Vice Chancellor of the University of the West Indies (UWI), Sir Hilary Beckles says a loan that was taken by the British Government to pay slave owners for the abolition of slavery in 1834 was not fully repaid until 2015.

Beckles, who is also Chair of the Caribbean Community’s (CARICOM) Reparations Commission made the disclosure at a press conference on Wednesday.

The press conference was held to confront claims by the British Government’s Treasury recently posted via a #FridayFact on its official Twitter channel.

Although it was subsequently deleted, the tweet triggered reactions by various interest groups and captured the attention of the British media and the Centre for Reparation Research (CRR) at UWI.The tweet, which was shared with the HM Treasury’s 318,000 followers, read: “Millions of you helped end the slave trade through your taxes”.

Beckles noted that Britain had argued against reparations saying they could not apologise or provide compensation for slavery and the slave trade because it was not illegal at the time and it also took place a long time ago.

With the new discovery about the slavery loan, Sir Hilary said it meant that 180 years, British citizens had been repaying the slavery abolition loan, which made it a present-day issue.

Of major concern was the fact that this meant that taxes from persons in the Caribbean Diaspora in the UK had also been used to repay the loan.

“We consider this to be an immorality… it is the greatest act of political immorality,” stated Sir Hilary.

He also questioned whether there may have been a link between his presentation on reparations to the British Parliament in July 2014 and the timing of the repayment of the loan, which subsequently happened in February 2015.

Sir Hilary also drew the audience’s attention to the significance of the value of the money in today’s economy. According to him, the twenty million pounds in 1835 would be valued at approximately fifteen billion pounds today. Additionally he said the amount paid to the slave owners represented forty per cent of Britain’s national public expenditure at the time, which could be translated to be forty per cent of the current national budget. If calculated today, this would be approximately two hundred and forty billion pounds.

He also pointed out that the total amount that was to be paid for the abolition of slavery was actually forty seven million pounds. He explained that the British Parliament actually paid 20 million in cash to the plantation owners and then stipulated that the enslaved should work for an additional six years for free under the Apprenticeship period, to pay off the balance of twenty seven million pounds.
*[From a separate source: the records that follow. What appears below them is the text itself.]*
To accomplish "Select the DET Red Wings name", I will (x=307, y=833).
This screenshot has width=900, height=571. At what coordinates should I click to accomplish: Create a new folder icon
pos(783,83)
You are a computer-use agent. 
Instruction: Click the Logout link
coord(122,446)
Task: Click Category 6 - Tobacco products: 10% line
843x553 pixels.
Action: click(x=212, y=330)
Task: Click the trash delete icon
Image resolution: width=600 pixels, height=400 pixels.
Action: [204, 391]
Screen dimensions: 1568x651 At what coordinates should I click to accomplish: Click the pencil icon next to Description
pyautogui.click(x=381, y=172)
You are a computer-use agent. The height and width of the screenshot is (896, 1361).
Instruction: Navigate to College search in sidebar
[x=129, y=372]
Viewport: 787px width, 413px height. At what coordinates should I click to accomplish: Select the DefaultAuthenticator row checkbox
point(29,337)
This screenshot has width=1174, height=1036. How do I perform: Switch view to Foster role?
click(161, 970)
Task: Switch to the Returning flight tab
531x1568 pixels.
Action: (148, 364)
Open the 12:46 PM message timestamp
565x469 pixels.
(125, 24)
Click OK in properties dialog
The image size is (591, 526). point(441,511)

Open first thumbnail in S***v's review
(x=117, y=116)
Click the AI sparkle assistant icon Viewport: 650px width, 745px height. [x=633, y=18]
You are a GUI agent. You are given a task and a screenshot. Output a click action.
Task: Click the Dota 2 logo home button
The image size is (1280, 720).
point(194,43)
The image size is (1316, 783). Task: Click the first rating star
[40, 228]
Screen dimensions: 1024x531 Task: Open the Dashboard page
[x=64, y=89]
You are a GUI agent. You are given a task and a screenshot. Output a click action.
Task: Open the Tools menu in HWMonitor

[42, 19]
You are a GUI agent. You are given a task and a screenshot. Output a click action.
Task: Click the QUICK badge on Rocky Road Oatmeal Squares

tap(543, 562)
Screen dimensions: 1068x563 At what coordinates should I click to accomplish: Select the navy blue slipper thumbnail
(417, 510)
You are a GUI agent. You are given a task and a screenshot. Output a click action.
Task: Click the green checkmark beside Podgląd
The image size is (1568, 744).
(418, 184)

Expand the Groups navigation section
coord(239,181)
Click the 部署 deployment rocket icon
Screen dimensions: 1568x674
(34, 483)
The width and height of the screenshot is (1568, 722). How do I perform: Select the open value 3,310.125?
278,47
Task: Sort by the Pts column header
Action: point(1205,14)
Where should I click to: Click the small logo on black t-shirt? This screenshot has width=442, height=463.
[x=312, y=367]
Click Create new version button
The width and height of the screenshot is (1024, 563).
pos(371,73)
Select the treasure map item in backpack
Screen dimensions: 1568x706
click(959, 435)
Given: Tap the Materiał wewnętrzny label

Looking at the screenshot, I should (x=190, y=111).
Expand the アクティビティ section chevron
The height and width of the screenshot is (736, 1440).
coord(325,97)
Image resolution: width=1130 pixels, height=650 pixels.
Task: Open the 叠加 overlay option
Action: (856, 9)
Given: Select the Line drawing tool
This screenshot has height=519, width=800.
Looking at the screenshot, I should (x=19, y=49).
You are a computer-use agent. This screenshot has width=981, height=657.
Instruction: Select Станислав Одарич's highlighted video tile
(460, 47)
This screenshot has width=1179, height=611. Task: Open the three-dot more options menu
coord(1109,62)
This, he said, meant that the British Parliament did not in fact pay for the abolition of slavery but instead the enslaved Africans paid the majority of the money for their freedom.

For these unjust provisions and the classification of the enslaved Africans as “property” and “chattel,” Sir Hilary characterised the Abolition Act of 1834 as the most “vile and racist piece of legislation in the history of mankind.” He also pointed out that the British Parliament chose to implement an economic model for granting freedom that ensured the transfer of the wealth of the Caribbean back to Britain, using the cash liquidated from slavery. He revealed that research into the archives of the Bank of England, HM Treasury, and the Rothschild Merchant Bank shows that the British Government had been refinancing the slavery abolition loan over the past 150 years to fuel economic growth in Britain, with the last refinancing done in 1927.

He said that Britain owed the Caribbean a comprehensive development programme and should repay the money extracted from the Caribbean which has contributed to the burden of poverty which most of our countries face. He urged the Region to take a stand on the matter.

Other speakers at the press conference were Director of the CRR at The UWI, Professor Verene Shepherd, Member of the Jamaica Reparations Committee, Lord Anthony Gifford, and Jamaica’s Transport Minister Mike Henry.